Friday, July 15, 2016

65th WEDDING ANNIVERSARY



Yesterday Jane and I celebrated our 65th Wedding anniversary. It was a good time to give thanks, reflect and look forward.  Jane and I had a long and wonderful conversation in the context of the traditional Christian wedding vows plus a list or two of what it takes to have a good marriage. A few of the thoughts that struck us are listed below.

We promised to live together in the holy estate of matrimony. Our time together has been made holy by a gracious, generous, forgiving God. We are aware that our spiritual insights, beliefs and values have both remained firm and have significantly changed. We are much more open and less dogmatic. We are more comfortable with mystery and not in need of certainty about non-essentials. We are less provincial and feel a stronger shared unity with all of God’s people and the whole creation.

We have experienced poverty and riches. We recalled how in our early years of marriage Jane took our meager check, cashed it, and carefully placed the appropriate amount in individual envelopes, even $1.00 for postage. We have always tithed and more and as the years went by included more and more “non-church” causes in our designations. We realized that after ten years of marriage we were still making less than $300.00 a month (plus housing) and now we live in a wonderful retirement community where our monthly fee is well in excess of our annual salary in the first ten years.

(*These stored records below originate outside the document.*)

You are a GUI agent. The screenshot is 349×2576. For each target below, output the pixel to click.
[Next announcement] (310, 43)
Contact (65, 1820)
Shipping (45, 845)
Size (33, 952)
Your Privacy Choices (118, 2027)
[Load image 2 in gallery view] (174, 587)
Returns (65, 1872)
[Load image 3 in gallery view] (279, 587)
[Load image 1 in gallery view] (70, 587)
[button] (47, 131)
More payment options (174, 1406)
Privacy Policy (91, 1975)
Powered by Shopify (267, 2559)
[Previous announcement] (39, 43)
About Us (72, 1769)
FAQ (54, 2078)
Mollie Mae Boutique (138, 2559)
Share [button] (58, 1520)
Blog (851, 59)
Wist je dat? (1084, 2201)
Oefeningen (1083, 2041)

Like others, we experienced together sickness and health, both to an extreme extent. Our daughter Liz was once not expected to live through Christmas Eve to the next day. We flew Jane home from Hong Kong while she was in a virtual coma. We watched our son Dave’s face be destroyed by cancer and held his hand as he breathed his last. And at age 88 both of us still travel the country without cane, wheel chair or oxygen tanks,
 
We have learned to love and cherish each other with a love that grows deeper with each passing year even as the sexual expression of that love which we so much anticipated and enjoyed for so many years is now sometimes more a memory than a current reality.

Our personal intercommunication has been strengthened by our ever deeper commitment and practice of active listening, non-blameful confrontation. win-win problem  solving and honest sharing of values and beliefs.

Family members including spouses and grandchildren are sources of joy, pride, new insights, challenges and satisfactions.

Colleagues and work experiences enriched us. Sixty-five years ago both of us anticipated spending our professional careers in the elementary classrooms of Lutheran parochial schools. That would, of course, also have been a very satisfying calling, but we have been blessed by all kinds of other opportunities for service from California to New York to tens of cities and countries around the world, ranging from Hong Kong to Helsinki to Pakistan and places in between.


The marriage vows conclude with “as long as you both shall live.” How long that will be is, of course, unknown to us. Yet this we do know. It’s has been and is great. We are blessed beyond what we ever imagined possible on that Saturday afternoon in Zion Lutheran Church, Ft. Wayne, Indiana. 65 years ago.